Discours sur la première décade de Tite-Live, Texte établi par Ch. LouandreCharpentier (p. 204-205).



CHAPITRE XXVI.


Un prince établi récemment dans une ville, ou dans une contrée qu’il a conquise, doit y renouveler la face de toutes les institutions.


Quiconque obtient la souveraineté d’une ville ou d’un État, surtout quand son pouvoir est assis sur de faibles fondements, et qu’il ne veut point d’un gouvernement établi sur les lois monarchiques ou républicaines, n’a pas de moyen plus sûr de se maintenir sur le trône que de renouveler, dès le commencement de son règne, toutes les institutions de l’État ; comme, par exemple, d’établir dans les villes de nouveaux magistrats sous des dénominations nouvelles, de rendre les pauvres riches, ainsi que fit David lorsqu’il devint roi, qui esurientes implevit bonis, et divites dimisit inanes.
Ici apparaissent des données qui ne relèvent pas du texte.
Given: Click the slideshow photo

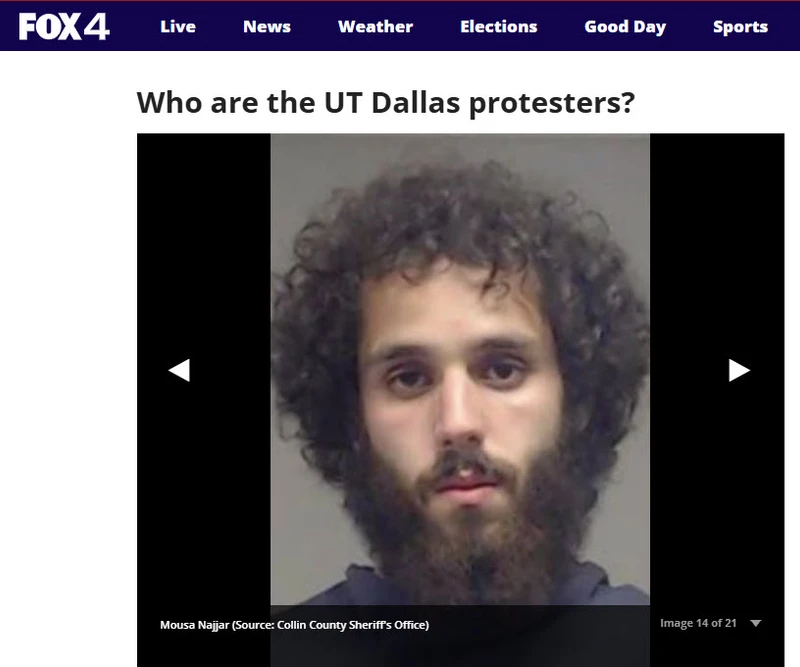Looking at the screenshot, I should (460, 369).

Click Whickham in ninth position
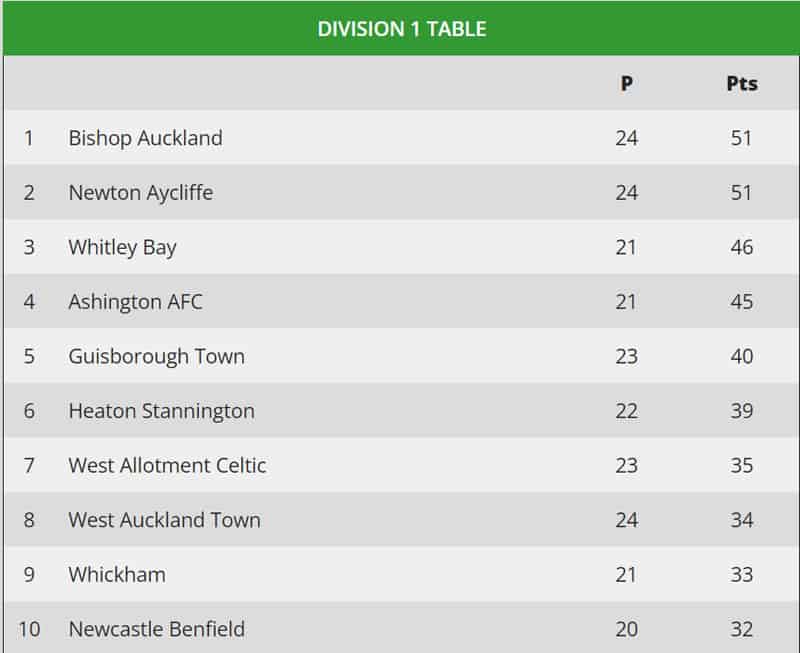(117, 574)
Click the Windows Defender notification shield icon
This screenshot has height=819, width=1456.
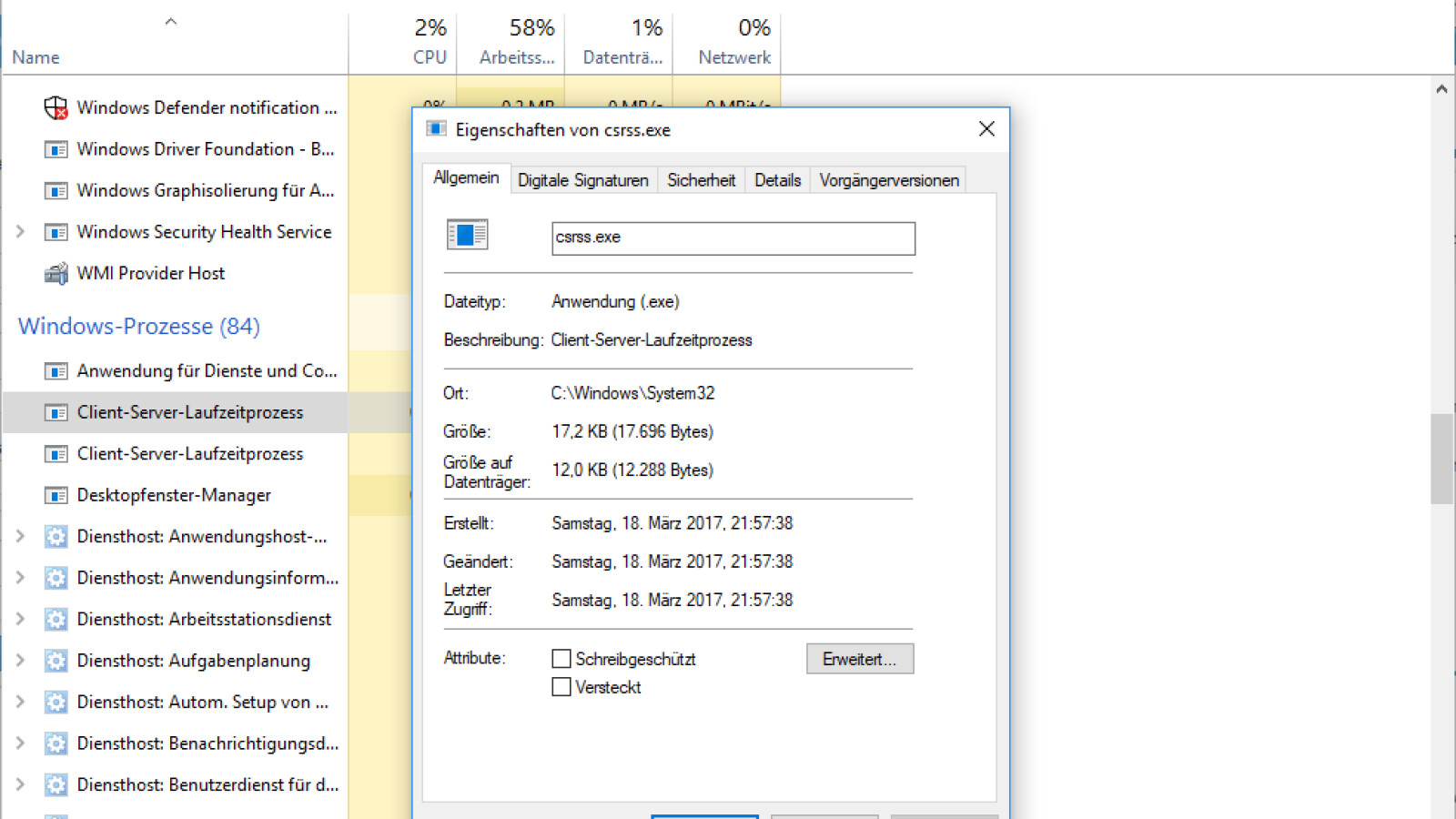[56, 106]
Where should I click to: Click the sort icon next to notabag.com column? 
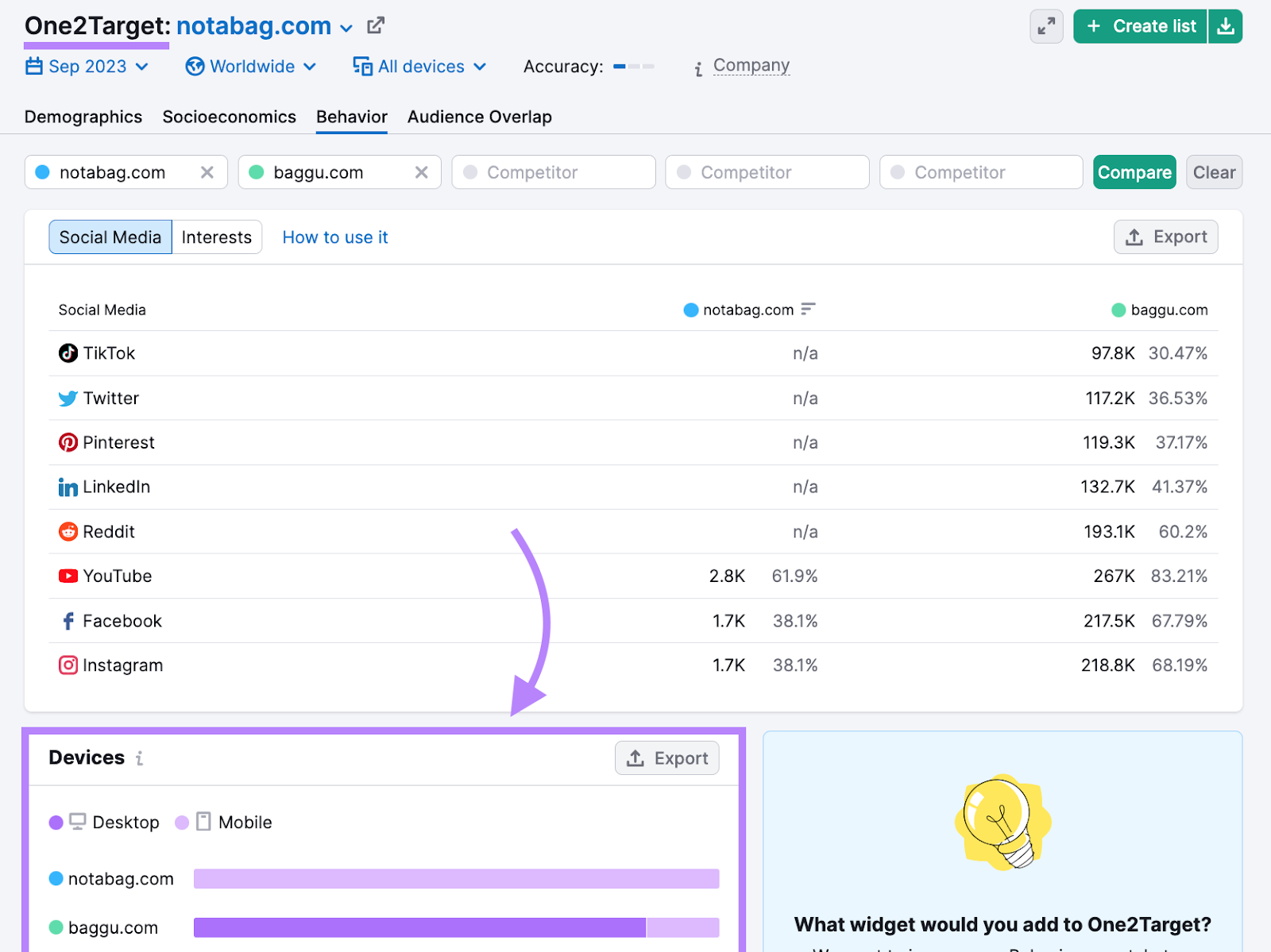[x=808, y=309]
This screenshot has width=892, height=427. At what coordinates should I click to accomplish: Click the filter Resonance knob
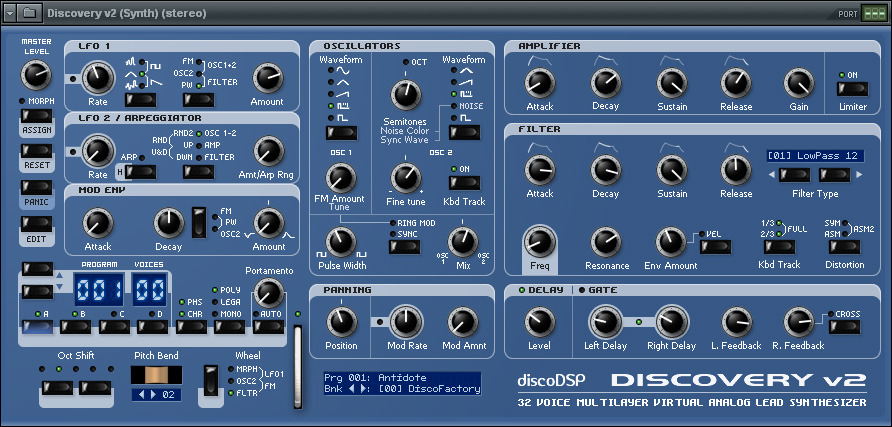pos(604,242)
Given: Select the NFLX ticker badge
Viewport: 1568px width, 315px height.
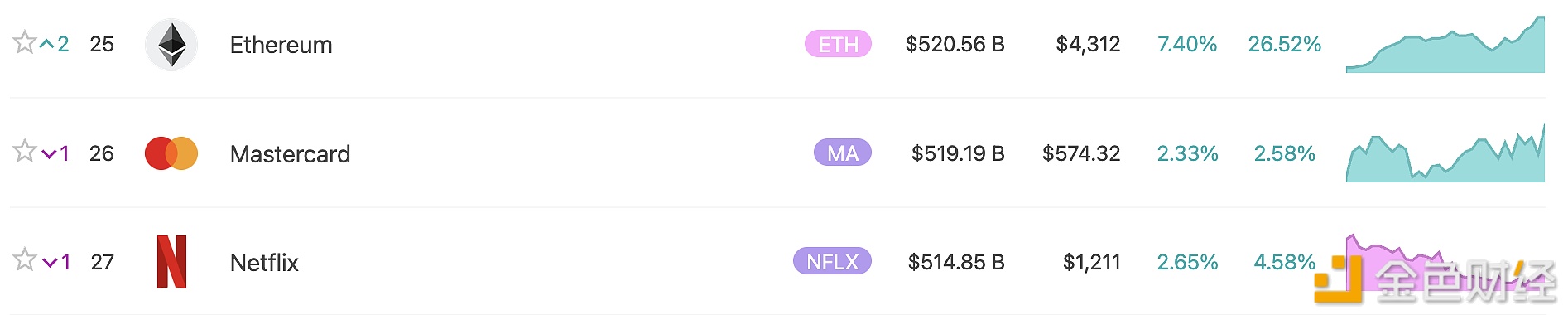Looking at the screenshot, I should pyautogui.click(x=832, y=261).
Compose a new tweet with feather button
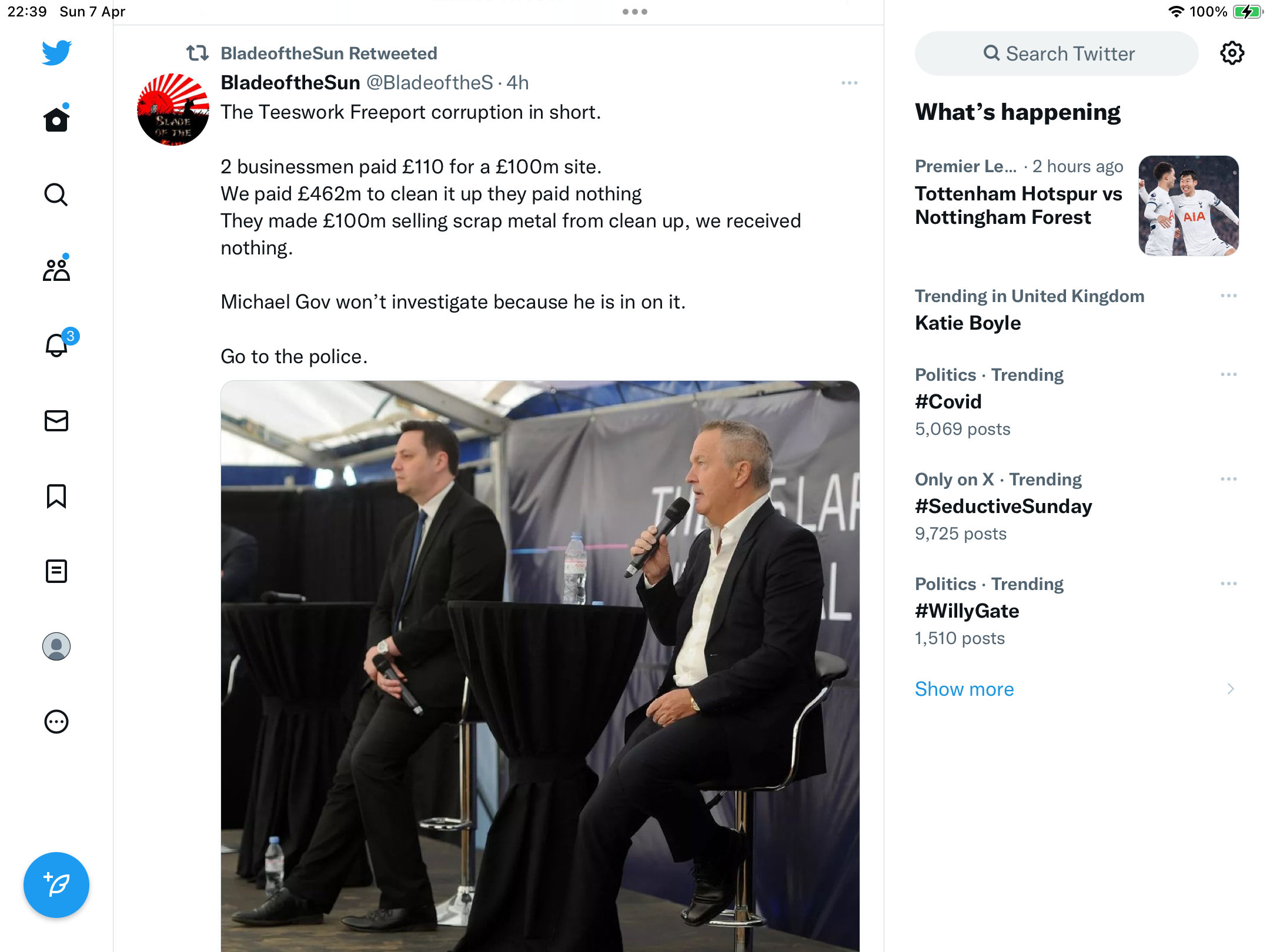This screenshot has width=1270, height=952. point(56,885)
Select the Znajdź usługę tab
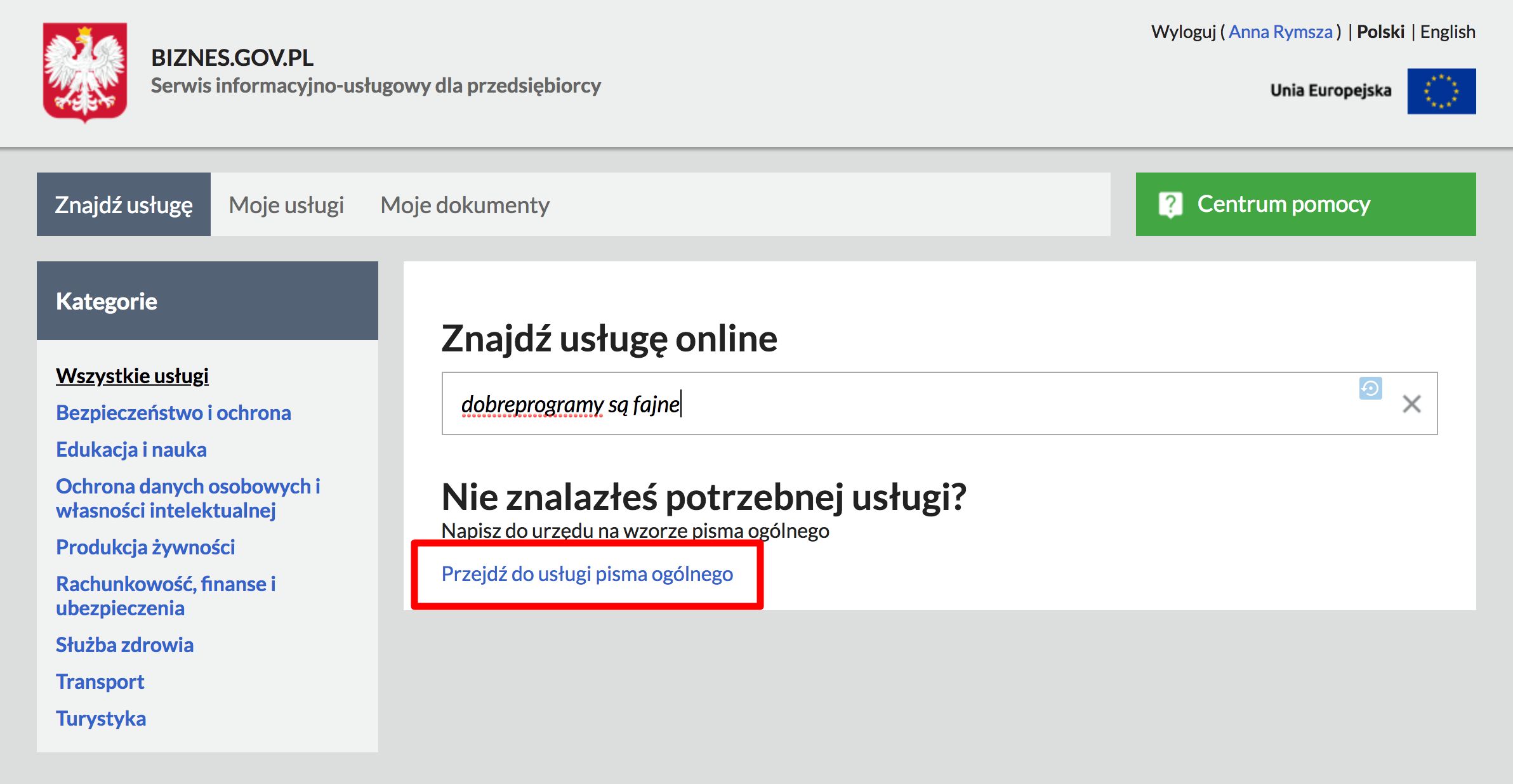Screen dimensions: 1513x784 point(124,204)

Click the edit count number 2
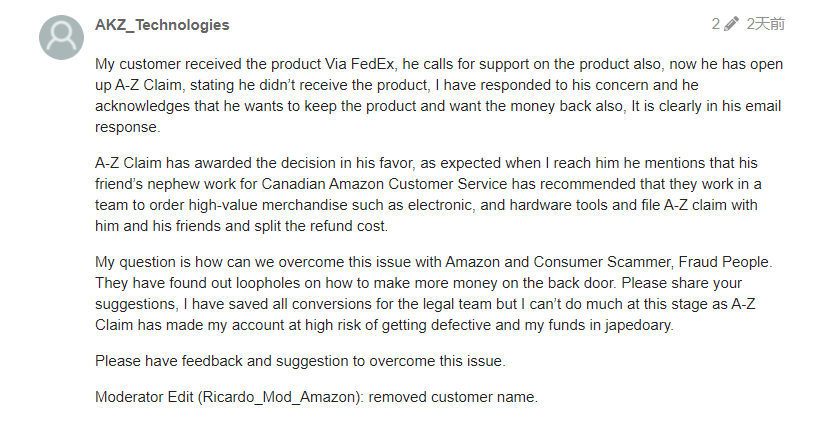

Il faut en outre qu’il bâtisse de nouvelles villes, qu’il renverse les anciennes, qu’il transporte les habitants d’un lieu dans un autre ; en un mot, qu’il ne laisse rien d’intact dans ses nouveaux États, et qu’il n’y ait ni rang, ni ordre, ni emploi, ni richesses que l’on ne reconnaisse tenir de lui seul. Il doit avoir sans cesse les yeux sur Philippe de Macédoine, père d’Alexandre, qui, par une semblable politique, devint, de petit roi qu’il était, monarque souverain de la Grèce. Ses historiens disent de lui qu’il promenait les hommes de province en province, comme les pasteurs transportent leurs troupeaux.

Ces procédés sont tout à fait barbares et contraires à toute espèce de civilisation. Non-seulement le christianisme, mais l’humanité les repoussent. Tout homme doit les fuir, et préférer la vie d’un simple particulier à celle d’un roi qui règne par la ruine des humains. Néanmoins, quiconque, pour se maintenir, ne veut point marcher dans la route du bien que nous lui avons d’abord indiquée, doit entrer nécessairement dans cette carrière funeste. Mais la plupart des hommes croient pouvoir s’avancer entre ces deux routes, et s’exposent ainsi aux plus grands dangers ; car ils ne savent être ni tout à fait bons, ni tout à fait méchants. L’exemple que nous allons rapporter dans le chapitre suivant éclaircira notre pensée.